**Assignment**
An exact transcription is needed of the lines below from the one with "Given: Click the Listenansicht list icon" through the one with "Select the Rectangular Marquee tool", with no other lines and no pictures.
*** Opening of Stored data ***
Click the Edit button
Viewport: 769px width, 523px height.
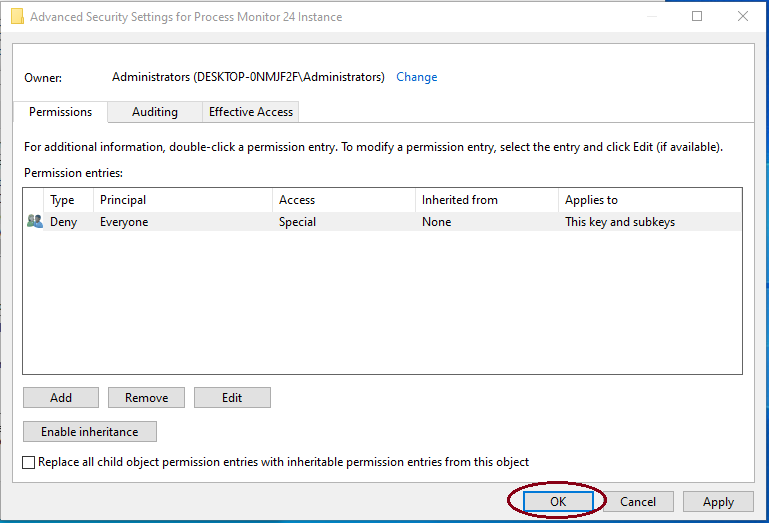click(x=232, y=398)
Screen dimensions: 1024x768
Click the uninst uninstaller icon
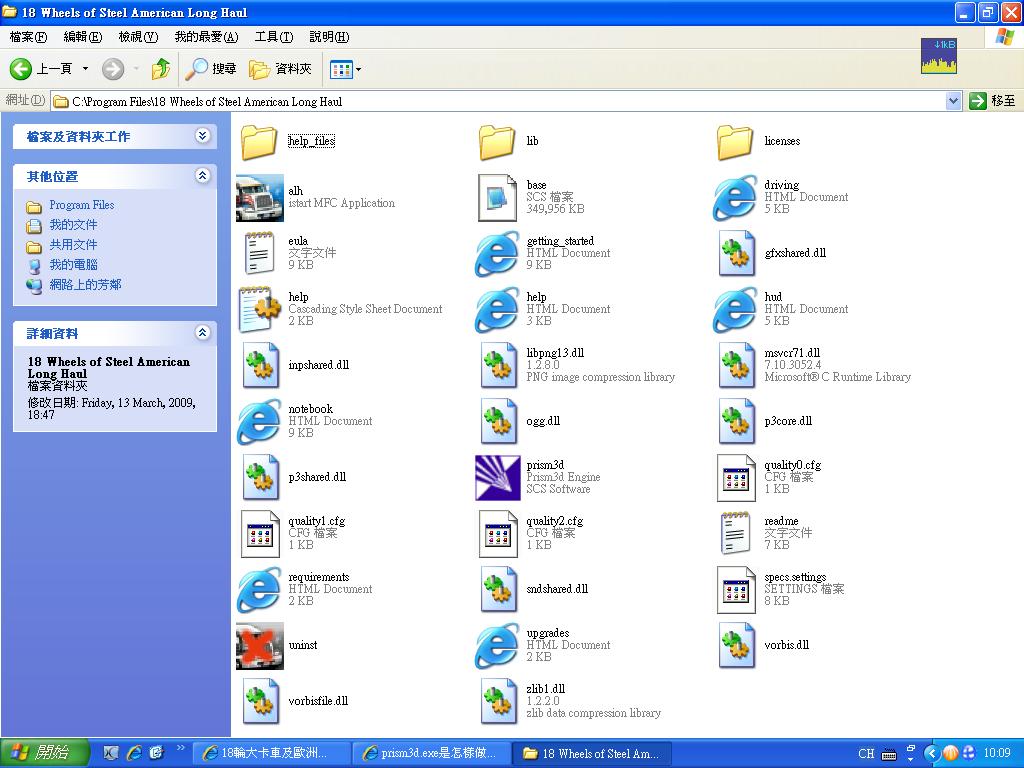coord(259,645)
*** Close of Stored data ***
*** Opening of Stored data ***
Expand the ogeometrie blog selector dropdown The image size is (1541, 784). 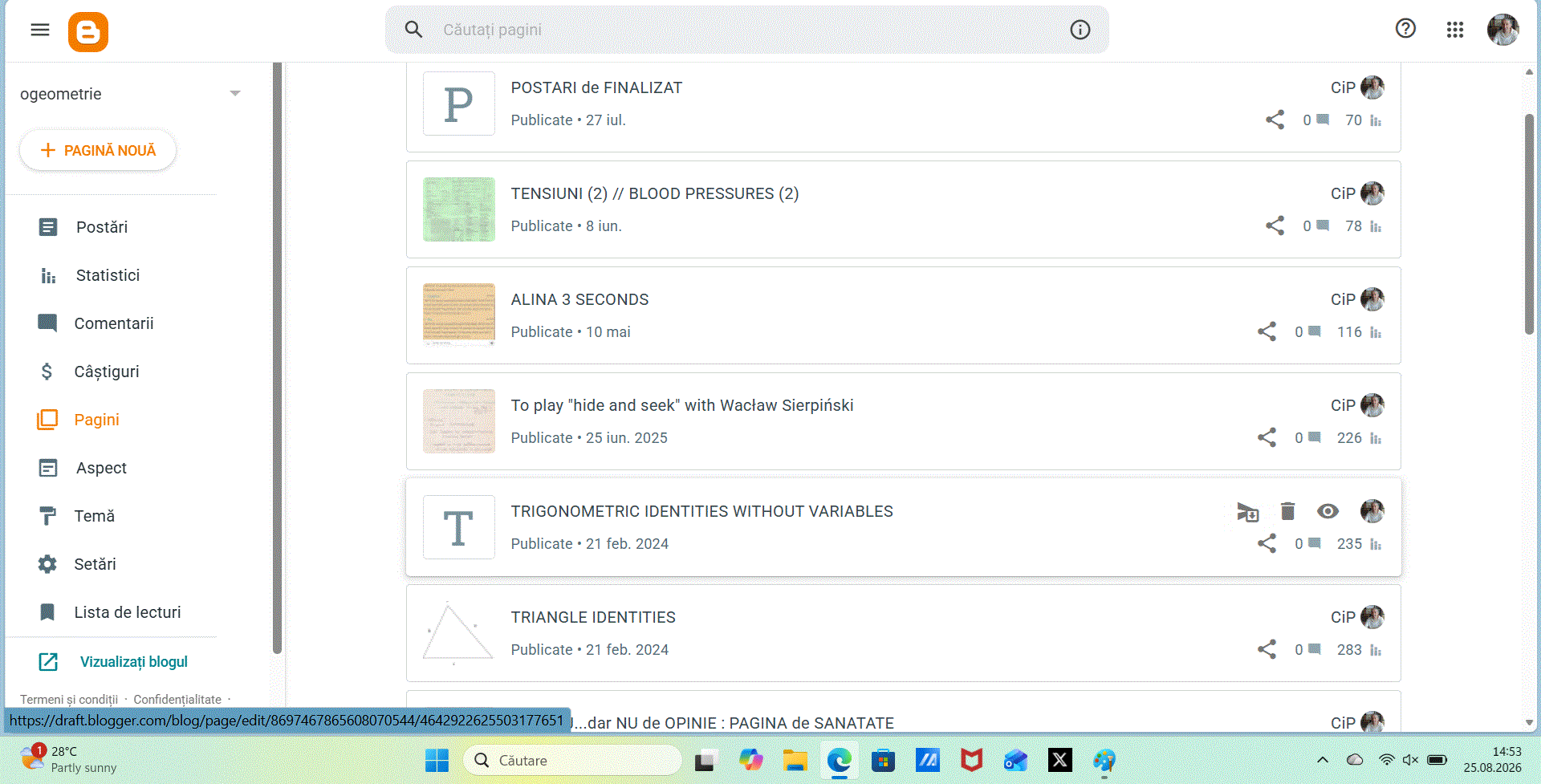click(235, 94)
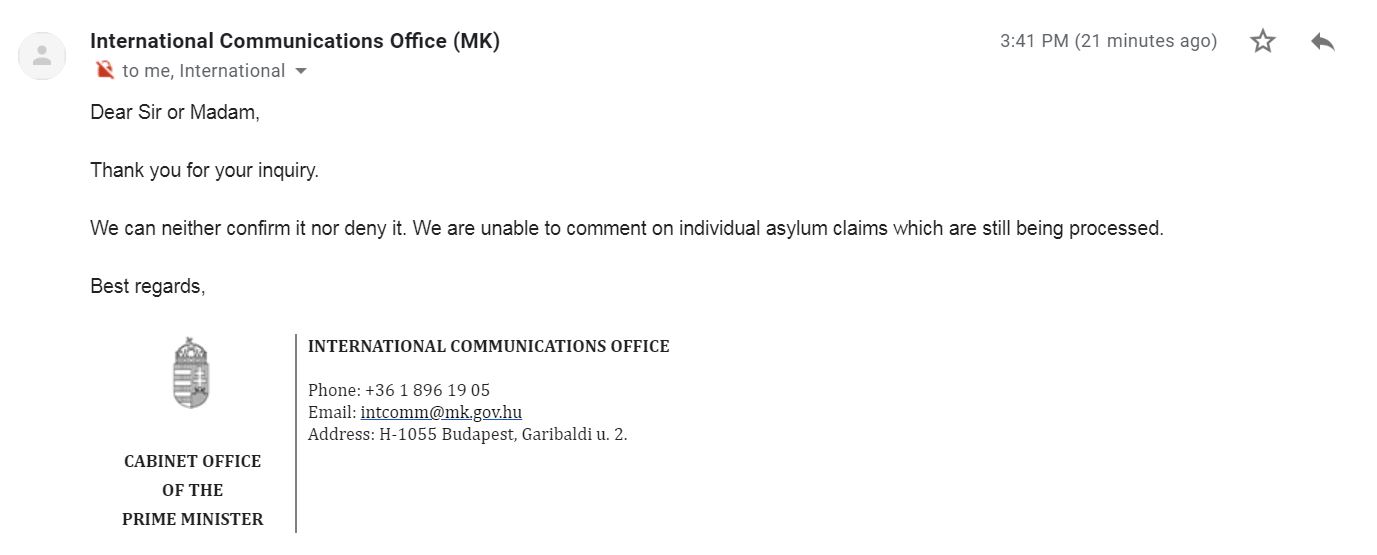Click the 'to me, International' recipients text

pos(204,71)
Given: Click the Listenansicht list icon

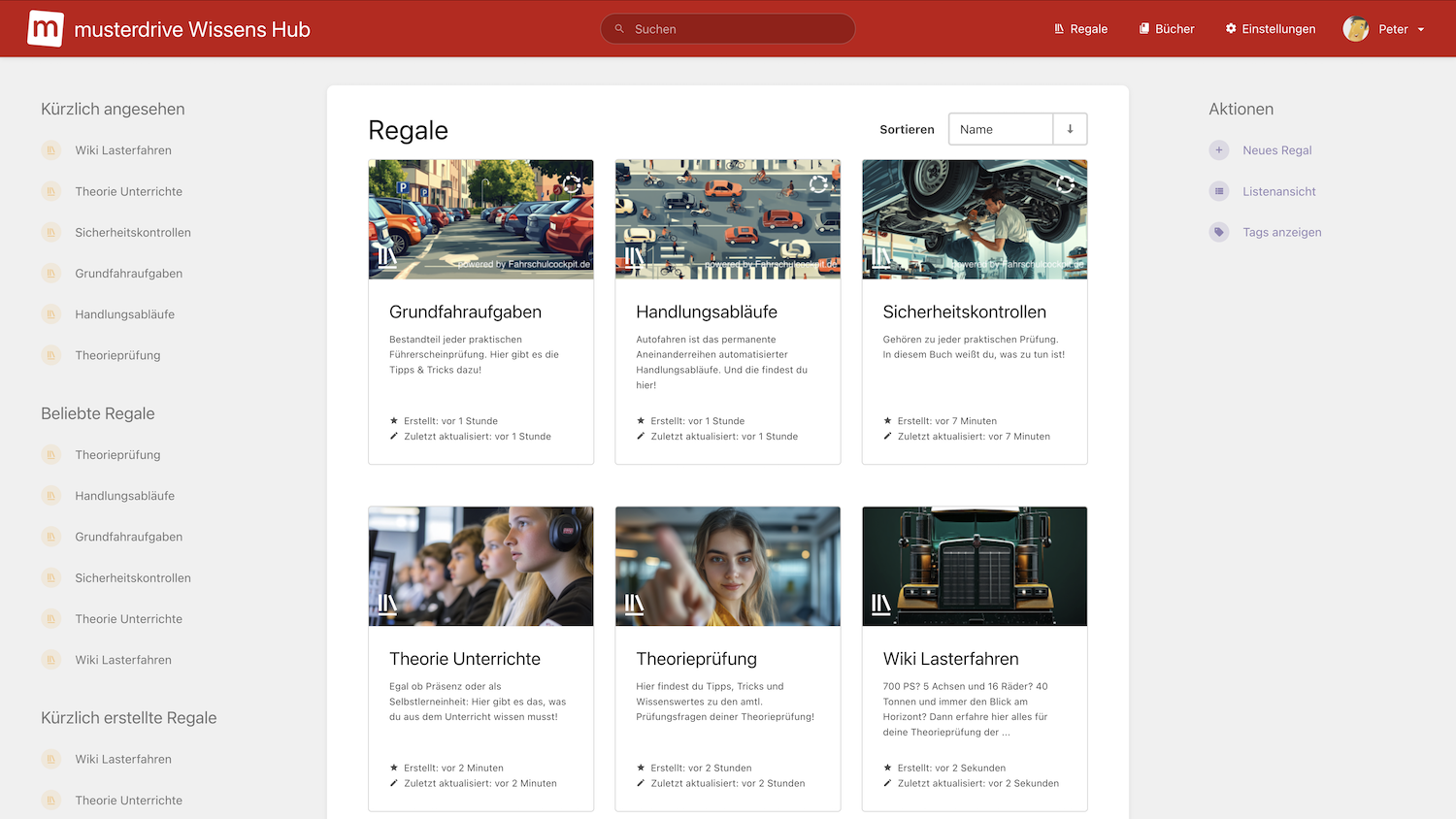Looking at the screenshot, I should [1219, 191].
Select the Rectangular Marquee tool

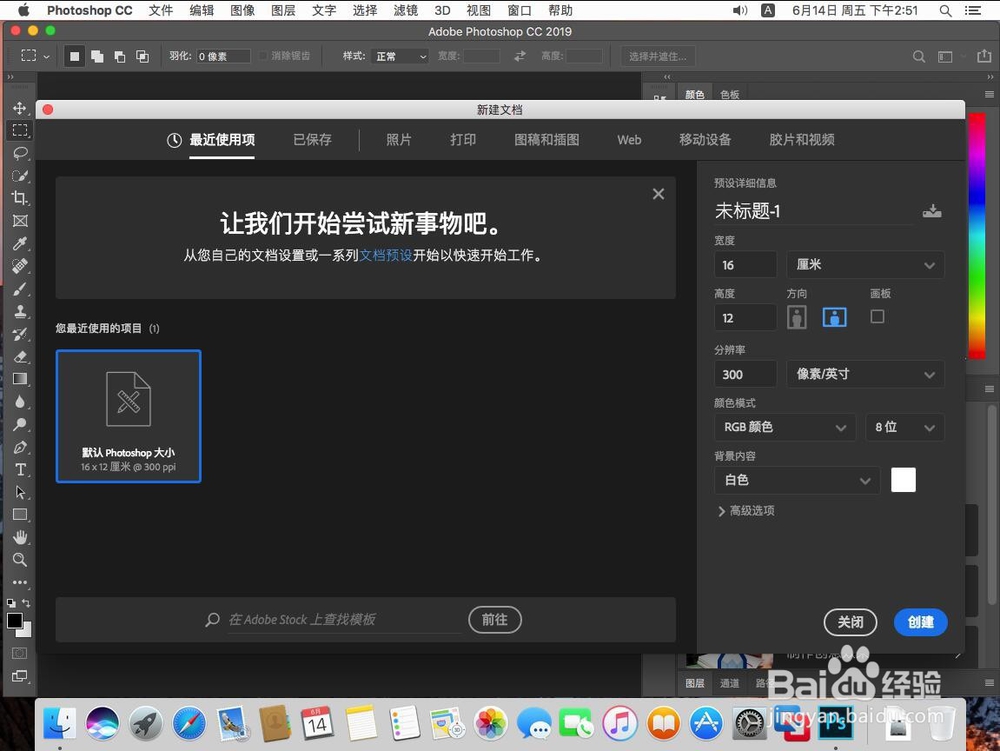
*** Close of Stored data ***
**Expected answer**
Given: Click the Listenansicht list icon

Looking at the screenshot, I should [1219, 191].
Select the Rectangular Marquee tool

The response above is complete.